Vadym: One thing I would say, through DevOps, so just no separation between the Devs and Ops. There is really a good page also from the authors of the team topologists. This is the DevOps topologists, and they have shown a lot of best practices, but also anti-patterns. And the best thing for the serverless is really to DevOps where the people are really working together as a team. And this is probably the hardest thing depending on how your organization currently works. So to get people there, to get the ops people there because you don't have any service, you can't install any agents. And it's something like cultural shock for them. But there is a really good talk from Tom McLaughlin, "What do we do if the server goes away?" And he explains a lot of challenges, where their Ops people can take charge with things like alerting and monitoring for the whole system.
And also, they have the better feeling about the restrictions of each service. Is SQL, SNS or EventBridge, or some kind of combination is the best solution currently for the next several years, probably. Because they understand those restrictions very well. They look into this, they did this with the storage, they did it with the database, they are really very sensible. And of course, chaos engineering can gain days. So a lot of challenges. So even Ops people don't have to be scary.
But it's a learning curve. But it's also a learning curve for the developers. Because distributed systems Microsoft is also hard for them. So just it can become a win-win situation if both parties learn and learn together, then you have really good chance, though, to embrace serverless correctly.
Jeremy: Love that. Great advice. And Christian, what about you?
Christian: So I'd say one of the most important thing is you really must automate everything. So it's okay to try something out on the AWS console but not in your production environment. In your production environment, you really must automate everything, because you have so many small parts and if you start making manual changes, you will get lost very quickly.
Right, awesome. Yeah, totally agree with that. All right. So gentlemen, thank you so much for joining me, this has been an awesome conversation. So if people want to find out more about what the two of you are doing, what ip.labs is doing, how do they get ahold of you? How do they find that stuff out?

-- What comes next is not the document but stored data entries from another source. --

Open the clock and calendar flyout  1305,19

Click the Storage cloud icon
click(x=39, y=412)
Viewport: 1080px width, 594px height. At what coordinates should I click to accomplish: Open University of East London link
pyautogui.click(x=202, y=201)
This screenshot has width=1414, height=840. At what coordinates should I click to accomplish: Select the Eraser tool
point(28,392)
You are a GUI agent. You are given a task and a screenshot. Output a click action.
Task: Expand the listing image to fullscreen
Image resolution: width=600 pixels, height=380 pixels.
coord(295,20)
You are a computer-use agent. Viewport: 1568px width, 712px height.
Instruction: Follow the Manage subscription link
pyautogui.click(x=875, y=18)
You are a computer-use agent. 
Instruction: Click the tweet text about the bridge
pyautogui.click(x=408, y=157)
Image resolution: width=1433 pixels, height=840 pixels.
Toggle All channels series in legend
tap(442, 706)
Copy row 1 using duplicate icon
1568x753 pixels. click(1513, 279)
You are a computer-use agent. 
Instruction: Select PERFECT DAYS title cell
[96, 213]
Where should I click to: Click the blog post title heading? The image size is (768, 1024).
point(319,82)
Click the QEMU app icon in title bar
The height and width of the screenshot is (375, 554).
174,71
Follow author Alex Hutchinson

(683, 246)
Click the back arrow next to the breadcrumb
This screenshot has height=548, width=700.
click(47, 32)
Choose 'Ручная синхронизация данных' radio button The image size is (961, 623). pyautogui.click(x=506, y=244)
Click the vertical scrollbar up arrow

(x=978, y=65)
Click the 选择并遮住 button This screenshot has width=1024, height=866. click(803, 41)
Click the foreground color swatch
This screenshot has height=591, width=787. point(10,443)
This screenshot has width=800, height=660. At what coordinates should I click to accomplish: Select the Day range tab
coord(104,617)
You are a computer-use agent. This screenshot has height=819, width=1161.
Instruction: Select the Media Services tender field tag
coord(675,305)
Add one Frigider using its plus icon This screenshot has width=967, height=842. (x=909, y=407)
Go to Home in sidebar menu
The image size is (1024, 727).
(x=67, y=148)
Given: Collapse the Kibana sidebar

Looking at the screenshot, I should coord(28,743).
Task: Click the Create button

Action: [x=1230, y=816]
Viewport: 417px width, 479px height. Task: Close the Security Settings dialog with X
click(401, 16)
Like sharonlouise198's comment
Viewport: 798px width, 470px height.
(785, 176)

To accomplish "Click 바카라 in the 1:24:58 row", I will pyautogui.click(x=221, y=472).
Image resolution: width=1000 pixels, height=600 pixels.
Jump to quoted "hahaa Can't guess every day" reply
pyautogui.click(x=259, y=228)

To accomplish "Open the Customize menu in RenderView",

Vadym: You can find me on Twitter and on LinkedIn, with mine first and last name. I think you will put it into the show notes, Jeremy, so because it's very difficult to pronounce my surname. So I'm really active on Twitter, tweeting and retweeting about the experiences and Christian and me we are talking at various conferences about the experience, and we will probably continue doing this because there is just so much to learn and to talk about in this community. So we will definitely be active I think.
Jeremy: Awesome. And Christian, I know you don't have a Twitter account or not a very active Twitter account, right? So I have some email addresses here, firstname.lastname@example.org and yours as well, Vadym. So I will put those in the show notes. I will also put the link to the presentation. There's a SlideShare of this, we'll see if I can find one of the videos of this presentation because it's fascinating. The topic is amazing. And I really love this idea just of where serverless can take you and where it can bring you on that productivity, sort of that productivity spectrum. So again, thank you both for being here. This was amazing.